Study of ion beam assisted deposition of low dislocation density gallium nitride thin films using molecular beam epitaxy

In this work, the interactions between ions and GaN thin films are investigated during ion etching and ion beam assisted deposition. The formation of periodic nanoscale patterns during ion-beam assisted deposition of GaN thin films using molecular beam epitaxy (MBE), such as ripple or dimples, are presented. A rate equation based linear continuum equation consisting of a surface roughening term (curvature-dependent sputtering or asymmetric attachment of mobile adatoms/defects), a surface smoothing term (thermal or/and ion induced diffusion), and a noise term, is used to described the nanostructure formation. Rotation can prohibit the formation of these nano scale textured structures. A direct method is developed to measure the curvature-dependent ion etching of GaN. In addition, growth window for GaN is expanded by using low angle ion beam to prevent GaN droplet formation at low growth temperatures.

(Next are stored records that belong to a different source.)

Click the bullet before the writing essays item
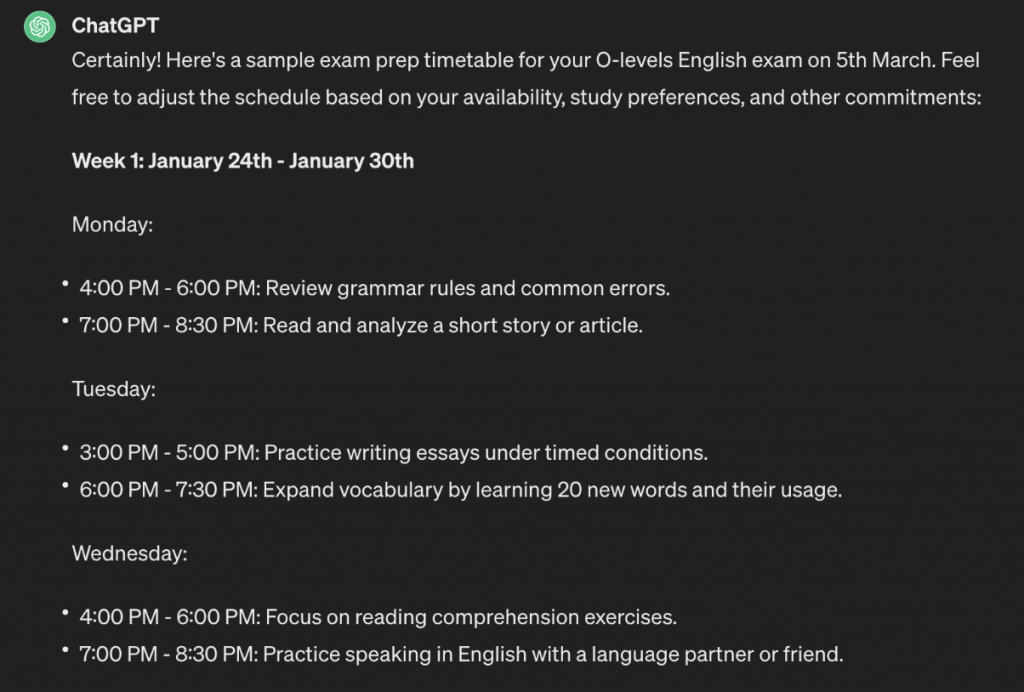The width and height of the screenshot is (1024, 692). click(x=65, y=449)
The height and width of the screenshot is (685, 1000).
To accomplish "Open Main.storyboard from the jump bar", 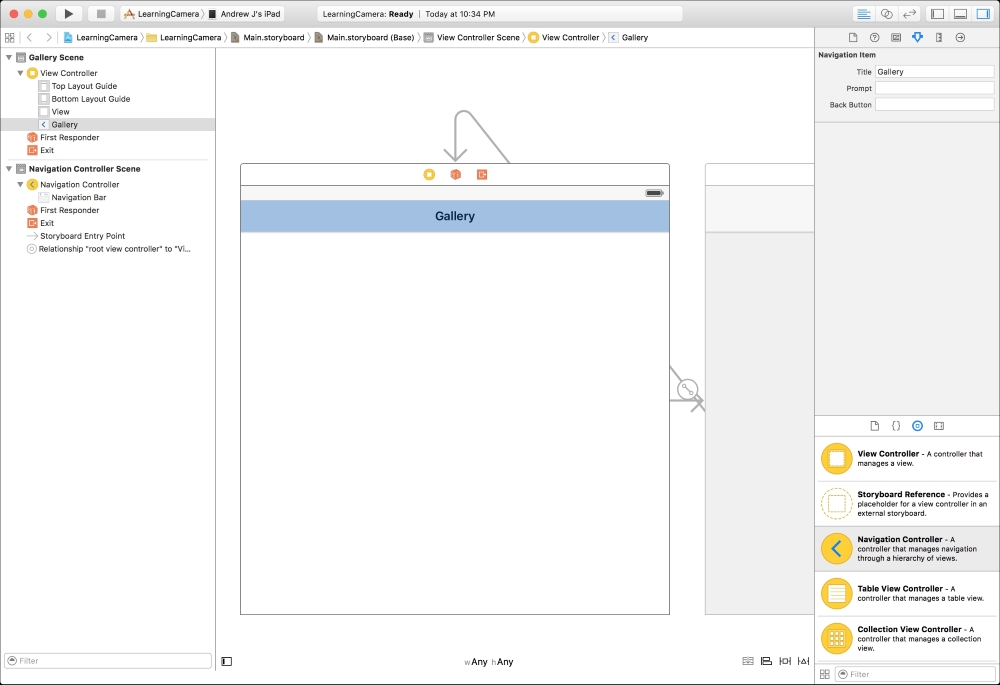I will [270, 37].
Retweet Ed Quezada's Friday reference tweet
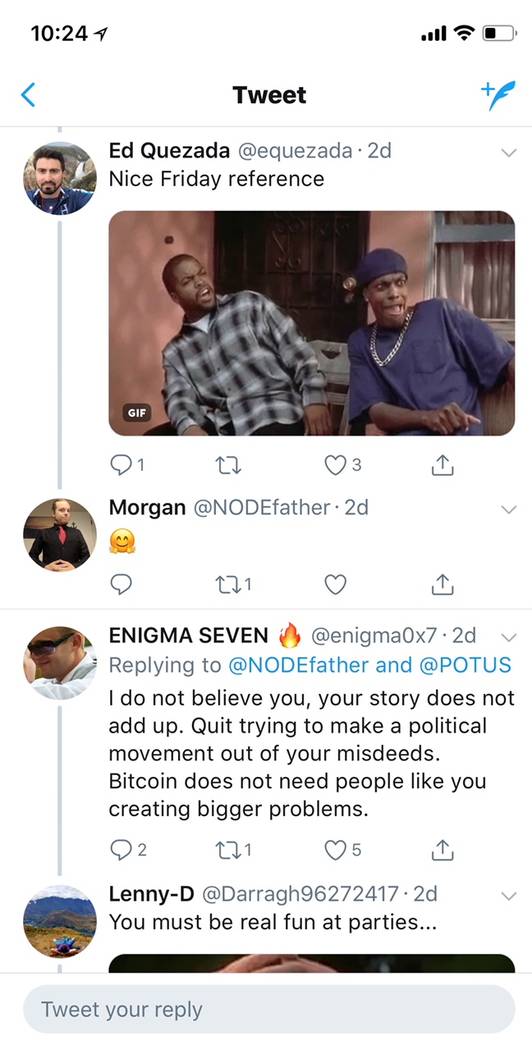532x1050 pixels. click(x=228, y=465)
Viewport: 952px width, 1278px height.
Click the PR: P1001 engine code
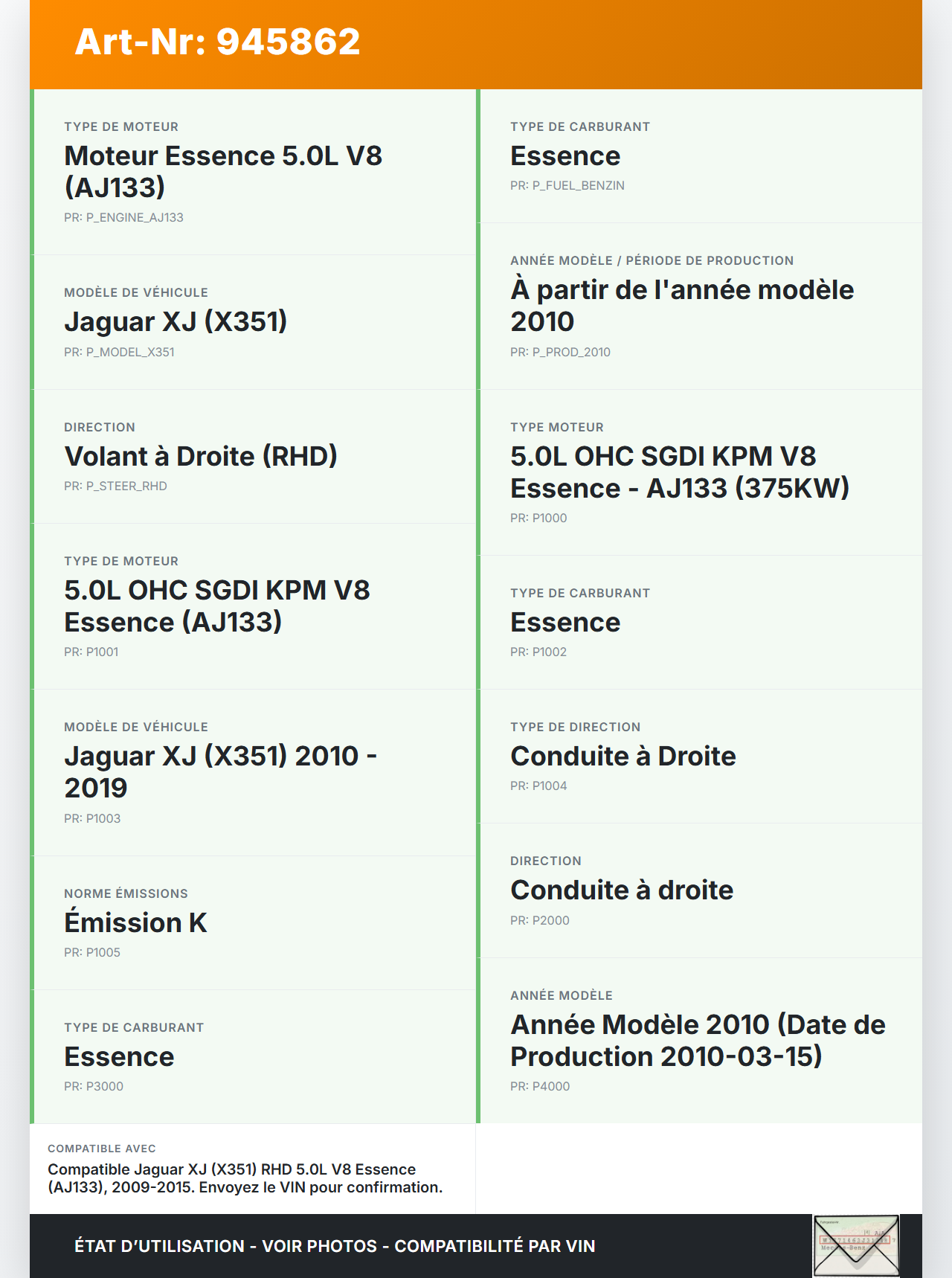[91, 652]
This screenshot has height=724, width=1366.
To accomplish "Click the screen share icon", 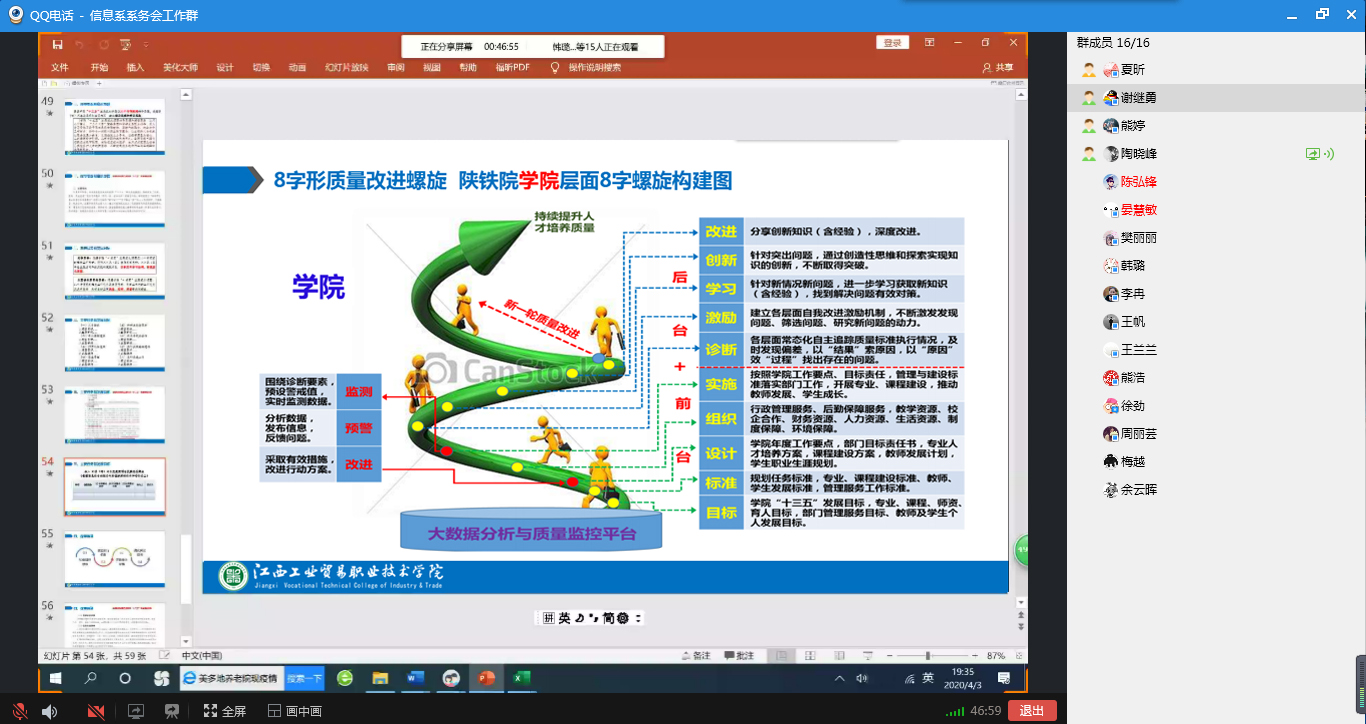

These studies have led to the development of nanostructured GaN which can be used to stop dislocation climbing and terminate dislocations at interfaces, opening the way to grow low dislocation density GaN. This ion-assisted deposition method is applied to prepare dislocation filters for the epitaxial growth of low dislocation density films on both basal plane sapphire substrates and (111) silicon substrates. AFM (atomic force microscopy) and KOH were used to measure the dislocation density in the films. A super lattice structure is deposited using ion-beam assisted MBE. Dislocation density, as low as 2 x 107 cm-2, is achieved by this double-filter technique.